Exercise description:
In the entries below, filter for the word "search" and copy every matching line.

····················

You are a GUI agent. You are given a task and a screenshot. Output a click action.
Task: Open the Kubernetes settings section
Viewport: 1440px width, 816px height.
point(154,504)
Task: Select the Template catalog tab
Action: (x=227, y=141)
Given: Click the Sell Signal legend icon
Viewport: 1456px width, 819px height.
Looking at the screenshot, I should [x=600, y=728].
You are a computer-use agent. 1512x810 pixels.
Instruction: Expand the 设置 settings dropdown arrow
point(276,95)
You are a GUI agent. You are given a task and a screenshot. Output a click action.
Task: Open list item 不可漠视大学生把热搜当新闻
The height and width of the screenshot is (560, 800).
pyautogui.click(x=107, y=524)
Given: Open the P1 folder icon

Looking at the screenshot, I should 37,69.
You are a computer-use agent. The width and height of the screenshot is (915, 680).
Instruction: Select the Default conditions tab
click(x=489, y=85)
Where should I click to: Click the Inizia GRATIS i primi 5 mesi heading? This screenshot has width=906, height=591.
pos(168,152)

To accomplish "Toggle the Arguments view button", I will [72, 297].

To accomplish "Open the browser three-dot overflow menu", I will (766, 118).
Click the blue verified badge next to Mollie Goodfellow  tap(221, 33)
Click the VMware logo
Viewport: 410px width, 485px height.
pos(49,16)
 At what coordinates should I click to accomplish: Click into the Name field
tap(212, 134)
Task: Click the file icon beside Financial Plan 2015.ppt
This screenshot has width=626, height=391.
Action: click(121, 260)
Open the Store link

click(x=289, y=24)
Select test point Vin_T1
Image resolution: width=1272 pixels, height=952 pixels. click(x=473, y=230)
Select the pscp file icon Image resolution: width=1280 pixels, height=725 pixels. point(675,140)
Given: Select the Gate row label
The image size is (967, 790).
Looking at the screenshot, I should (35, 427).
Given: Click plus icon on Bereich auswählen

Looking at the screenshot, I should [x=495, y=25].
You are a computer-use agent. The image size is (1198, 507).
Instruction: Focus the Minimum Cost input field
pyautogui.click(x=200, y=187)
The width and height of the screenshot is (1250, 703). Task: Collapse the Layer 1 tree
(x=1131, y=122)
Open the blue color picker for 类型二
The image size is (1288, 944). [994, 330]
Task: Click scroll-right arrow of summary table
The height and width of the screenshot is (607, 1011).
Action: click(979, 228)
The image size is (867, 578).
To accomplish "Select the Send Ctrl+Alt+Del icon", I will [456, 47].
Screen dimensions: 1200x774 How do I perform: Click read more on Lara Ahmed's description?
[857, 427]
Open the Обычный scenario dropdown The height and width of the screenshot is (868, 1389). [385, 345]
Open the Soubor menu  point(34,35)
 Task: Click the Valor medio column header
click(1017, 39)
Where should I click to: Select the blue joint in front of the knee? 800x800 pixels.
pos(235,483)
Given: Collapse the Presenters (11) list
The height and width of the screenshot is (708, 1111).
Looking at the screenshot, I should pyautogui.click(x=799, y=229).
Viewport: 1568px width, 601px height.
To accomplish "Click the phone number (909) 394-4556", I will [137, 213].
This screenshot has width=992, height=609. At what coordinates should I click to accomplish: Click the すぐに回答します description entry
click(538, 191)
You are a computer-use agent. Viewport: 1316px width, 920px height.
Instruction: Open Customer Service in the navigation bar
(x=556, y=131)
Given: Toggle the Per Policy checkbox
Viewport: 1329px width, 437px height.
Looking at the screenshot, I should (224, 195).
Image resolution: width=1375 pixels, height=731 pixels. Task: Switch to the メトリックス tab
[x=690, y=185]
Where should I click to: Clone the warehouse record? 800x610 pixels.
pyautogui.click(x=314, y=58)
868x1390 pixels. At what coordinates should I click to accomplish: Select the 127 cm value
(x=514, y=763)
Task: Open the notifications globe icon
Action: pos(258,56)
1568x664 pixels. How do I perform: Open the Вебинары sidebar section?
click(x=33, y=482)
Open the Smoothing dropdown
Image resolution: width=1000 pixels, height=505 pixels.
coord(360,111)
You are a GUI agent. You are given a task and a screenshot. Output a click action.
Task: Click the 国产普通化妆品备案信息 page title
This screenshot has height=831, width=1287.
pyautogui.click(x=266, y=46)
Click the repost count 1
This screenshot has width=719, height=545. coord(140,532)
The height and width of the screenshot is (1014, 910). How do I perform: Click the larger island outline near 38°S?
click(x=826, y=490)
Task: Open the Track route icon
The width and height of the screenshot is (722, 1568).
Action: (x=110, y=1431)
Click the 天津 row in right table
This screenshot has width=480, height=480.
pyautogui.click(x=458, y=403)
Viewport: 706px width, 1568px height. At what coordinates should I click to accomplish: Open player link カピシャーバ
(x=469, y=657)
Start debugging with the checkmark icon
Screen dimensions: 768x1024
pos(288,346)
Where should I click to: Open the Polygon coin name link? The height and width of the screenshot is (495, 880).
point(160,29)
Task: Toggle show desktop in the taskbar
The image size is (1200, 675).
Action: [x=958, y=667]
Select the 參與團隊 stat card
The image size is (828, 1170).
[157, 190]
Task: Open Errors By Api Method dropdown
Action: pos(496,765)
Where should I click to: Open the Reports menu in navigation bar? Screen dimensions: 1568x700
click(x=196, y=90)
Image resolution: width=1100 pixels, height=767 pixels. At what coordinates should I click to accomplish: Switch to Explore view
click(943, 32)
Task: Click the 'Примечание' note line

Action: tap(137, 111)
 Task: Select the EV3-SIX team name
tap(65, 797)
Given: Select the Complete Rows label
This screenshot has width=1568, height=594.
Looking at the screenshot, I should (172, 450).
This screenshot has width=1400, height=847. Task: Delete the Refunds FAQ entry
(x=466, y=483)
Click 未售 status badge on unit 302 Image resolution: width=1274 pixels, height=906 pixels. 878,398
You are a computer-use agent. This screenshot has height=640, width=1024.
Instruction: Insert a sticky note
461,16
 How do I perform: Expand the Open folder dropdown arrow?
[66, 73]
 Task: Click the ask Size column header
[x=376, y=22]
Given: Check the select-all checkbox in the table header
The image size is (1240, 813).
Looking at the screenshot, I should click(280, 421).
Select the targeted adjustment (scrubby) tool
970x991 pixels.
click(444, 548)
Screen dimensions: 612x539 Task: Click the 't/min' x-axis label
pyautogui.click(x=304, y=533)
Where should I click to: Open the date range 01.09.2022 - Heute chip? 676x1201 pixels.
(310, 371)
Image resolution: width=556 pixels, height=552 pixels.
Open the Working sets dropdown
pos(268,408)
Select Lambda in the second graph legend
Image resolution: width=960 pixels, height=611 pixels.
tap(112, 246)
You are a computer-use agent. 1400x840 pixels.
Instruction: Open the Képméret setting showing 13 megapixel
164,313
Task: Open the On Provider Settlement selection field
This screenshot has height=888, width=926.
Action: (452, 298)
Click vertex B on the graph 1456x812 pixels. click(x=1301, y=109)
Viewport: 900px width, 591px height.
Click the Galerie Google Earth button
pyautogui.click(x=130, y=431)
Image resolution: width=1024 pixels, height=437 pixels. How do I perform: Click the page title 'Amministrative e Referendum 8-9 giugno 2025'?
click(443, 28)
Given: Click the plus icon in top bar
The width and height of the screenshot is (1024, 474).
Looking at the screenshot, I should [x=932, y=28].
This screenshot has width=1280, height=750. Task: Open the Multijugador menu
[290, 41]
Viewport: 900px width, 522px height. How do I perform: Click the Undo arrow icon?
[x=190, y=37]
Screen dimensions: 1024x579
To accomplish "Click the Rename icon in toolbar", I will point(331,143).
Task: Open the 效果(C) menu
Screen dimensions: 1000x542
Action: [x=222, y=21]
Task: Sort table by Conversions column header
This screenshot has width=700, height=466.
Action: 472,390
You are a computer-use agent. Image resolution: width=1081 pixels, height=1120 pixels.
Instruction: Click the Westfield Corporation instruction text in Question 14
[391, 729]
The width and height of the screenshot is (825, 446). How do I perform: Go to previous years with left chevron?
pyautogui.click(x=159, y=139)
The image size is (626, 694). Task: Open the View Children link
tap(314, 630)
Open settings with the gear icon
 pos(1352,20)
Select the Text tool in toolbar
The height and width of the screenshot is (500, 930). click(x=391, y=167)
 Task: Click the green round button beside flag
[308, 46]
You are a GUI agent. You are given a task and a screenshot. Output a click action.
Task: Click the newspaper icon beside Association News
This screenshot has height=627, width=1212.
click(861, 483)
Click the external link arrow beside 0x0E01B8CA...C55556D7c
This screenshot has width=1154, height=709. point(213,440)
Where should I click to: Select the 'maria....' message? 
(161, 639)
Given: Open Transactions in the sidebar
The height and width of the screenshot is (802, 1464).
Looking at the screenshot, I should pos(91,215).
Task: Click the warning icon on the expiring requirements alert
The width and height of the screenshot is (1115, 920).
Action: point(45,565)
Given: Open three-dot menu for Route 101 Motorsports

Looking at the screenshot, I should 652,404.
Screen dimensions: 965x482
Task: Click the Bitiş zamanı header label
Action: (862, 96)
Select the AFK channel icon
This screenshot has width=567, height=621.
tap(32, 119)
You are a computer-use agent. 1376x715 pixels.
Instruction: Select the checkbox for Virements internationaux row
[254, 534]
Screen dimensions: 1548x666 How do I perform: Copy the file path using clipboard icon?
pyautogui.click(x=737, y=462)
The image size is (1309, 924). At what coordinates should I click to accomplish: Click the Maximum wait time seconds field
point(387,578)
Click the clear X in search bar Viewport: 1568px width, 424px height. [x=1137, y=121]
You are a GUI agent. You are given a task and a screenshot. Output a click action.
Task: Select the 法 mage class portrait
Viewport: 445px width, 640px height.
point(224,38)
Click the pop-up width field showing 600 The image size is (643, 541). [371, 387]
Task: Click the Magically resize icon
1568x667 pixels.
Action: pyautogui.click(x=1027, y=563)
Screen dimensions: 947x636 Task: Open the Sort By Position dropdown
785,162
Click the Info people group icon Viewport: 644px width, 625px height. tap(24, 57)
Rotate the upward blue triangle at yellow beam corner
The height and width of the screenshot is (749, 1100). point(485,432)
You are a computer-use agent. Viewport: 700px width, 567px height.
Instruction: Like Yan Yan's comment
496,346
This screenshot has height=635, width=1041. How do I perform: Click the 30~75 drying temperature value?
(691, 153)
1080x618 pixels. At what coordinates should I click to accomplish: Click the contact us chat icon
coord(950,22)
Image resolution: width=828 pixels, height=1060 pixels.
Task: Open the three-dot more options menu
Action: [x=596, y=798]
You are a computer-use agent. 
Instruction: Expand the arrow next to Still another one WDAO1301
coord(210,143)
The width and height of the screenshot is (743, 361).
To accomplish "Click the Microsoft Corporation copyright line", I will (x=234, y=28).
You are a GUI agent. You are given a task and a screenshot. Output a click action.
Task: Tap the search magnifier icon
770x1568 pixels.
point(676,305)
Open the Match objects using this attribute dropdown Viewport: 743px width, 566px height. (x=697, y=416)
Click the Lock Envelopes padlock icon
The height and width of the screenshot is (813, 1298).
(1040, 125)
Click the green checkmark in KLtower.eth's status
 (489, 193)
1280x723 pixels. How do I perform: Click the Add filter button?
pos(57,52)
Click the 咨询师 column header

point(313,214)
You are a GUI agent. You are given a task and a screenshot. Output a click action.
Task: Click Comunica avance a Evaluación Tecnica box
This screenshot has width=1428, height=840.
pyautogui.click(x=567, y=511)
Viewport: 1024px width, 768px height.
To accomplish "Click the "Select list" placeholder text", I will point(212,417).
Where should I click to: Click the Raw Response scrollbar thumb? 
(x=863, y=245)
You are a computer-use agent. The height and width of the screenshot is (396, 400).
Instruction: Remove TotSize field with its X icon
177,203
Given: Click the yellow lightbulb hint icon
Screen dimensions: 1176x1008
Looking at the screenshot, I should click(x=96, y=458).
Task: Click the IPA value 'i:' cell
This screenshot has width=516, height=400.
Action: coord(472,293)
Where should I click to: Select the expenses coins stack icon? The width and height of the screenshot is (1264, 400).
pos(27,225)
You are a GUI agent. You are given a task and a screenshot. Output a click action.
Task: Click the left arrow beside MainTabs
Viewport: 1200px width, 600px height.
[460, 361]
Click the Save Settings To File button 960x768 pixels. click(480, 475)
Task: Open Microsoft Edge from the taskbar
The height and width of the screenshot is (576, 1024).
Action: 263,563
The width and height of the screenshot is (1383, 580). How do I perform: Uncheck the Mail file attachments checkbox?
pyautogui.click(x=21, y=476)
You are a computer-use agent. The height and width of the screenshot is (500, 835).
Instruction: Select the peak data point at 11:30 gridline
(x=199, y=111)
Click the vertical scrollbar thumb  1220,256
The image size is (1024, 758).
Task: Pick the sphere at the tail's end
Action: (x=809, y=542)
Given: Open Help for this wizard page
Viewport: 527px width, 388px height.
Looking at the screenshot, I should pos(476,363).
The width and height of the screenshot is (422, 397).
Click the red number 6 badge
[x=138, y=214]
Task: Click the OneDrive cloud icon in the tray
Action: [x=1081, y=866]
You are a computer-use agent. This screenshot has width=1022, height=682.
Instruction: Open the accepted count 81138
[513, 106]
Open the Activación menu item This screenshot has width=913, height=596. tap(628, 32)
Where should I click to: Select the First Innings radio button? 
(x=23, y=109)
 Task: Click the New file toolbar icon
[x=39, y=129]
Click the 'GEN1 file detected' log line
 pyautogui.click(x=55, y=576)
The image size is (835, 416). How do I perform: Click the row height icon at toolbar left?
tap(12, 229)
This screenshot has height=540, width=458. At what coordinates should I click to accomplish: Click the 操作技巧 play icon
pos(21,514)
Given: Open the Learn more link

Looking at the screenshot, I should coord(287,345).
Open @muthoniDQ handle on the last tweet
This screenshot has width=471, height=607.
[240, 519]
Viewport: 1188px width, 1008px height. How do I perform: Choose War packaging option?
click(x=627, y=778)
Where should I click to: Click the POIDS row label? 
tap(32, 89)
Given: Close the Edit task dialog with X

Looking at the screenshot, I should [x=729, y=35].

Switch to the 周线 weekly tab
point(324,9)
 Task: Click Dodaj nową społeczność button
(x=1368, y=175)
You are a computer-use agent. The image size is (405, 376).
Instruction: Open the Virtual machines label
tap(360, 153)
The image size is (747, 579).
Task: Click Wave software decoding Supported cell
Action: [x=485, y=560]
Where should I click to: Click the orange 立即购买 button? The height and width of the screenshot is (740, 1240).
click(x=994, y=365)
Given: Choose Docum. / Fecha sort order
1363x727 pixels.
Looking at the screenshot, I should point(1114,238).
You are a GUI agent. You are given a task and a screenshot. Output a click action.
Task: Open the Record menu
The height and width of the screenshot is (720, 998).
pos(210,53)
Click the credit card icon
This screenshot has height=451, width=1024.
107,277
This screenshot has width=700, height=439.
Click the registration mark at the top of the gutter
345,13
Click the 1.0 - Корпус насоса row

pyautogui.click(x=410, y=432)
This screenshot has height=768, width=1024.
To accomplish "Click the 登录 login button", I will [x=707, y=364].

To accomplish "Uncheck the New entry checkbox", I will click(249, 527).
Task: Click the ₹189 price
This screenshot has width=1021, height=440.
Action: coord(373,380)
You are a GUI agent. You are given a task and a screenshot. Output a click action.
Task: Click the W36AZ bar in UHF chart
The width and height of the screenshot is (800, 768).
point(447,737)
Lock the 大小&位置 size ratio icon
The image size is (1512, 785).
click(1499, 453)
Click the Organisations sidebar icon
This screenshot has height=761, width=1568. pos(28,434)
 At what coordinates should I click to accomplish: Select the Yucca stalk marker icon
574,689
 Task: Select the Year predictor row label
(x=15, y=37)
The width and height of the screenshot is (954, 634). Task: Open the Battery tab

····················

Solution for this task:
Click the clear X in search bar Viewport: 1568px width, 424px height. [x=1137, y=121]
Task: Tap the search magnifier icon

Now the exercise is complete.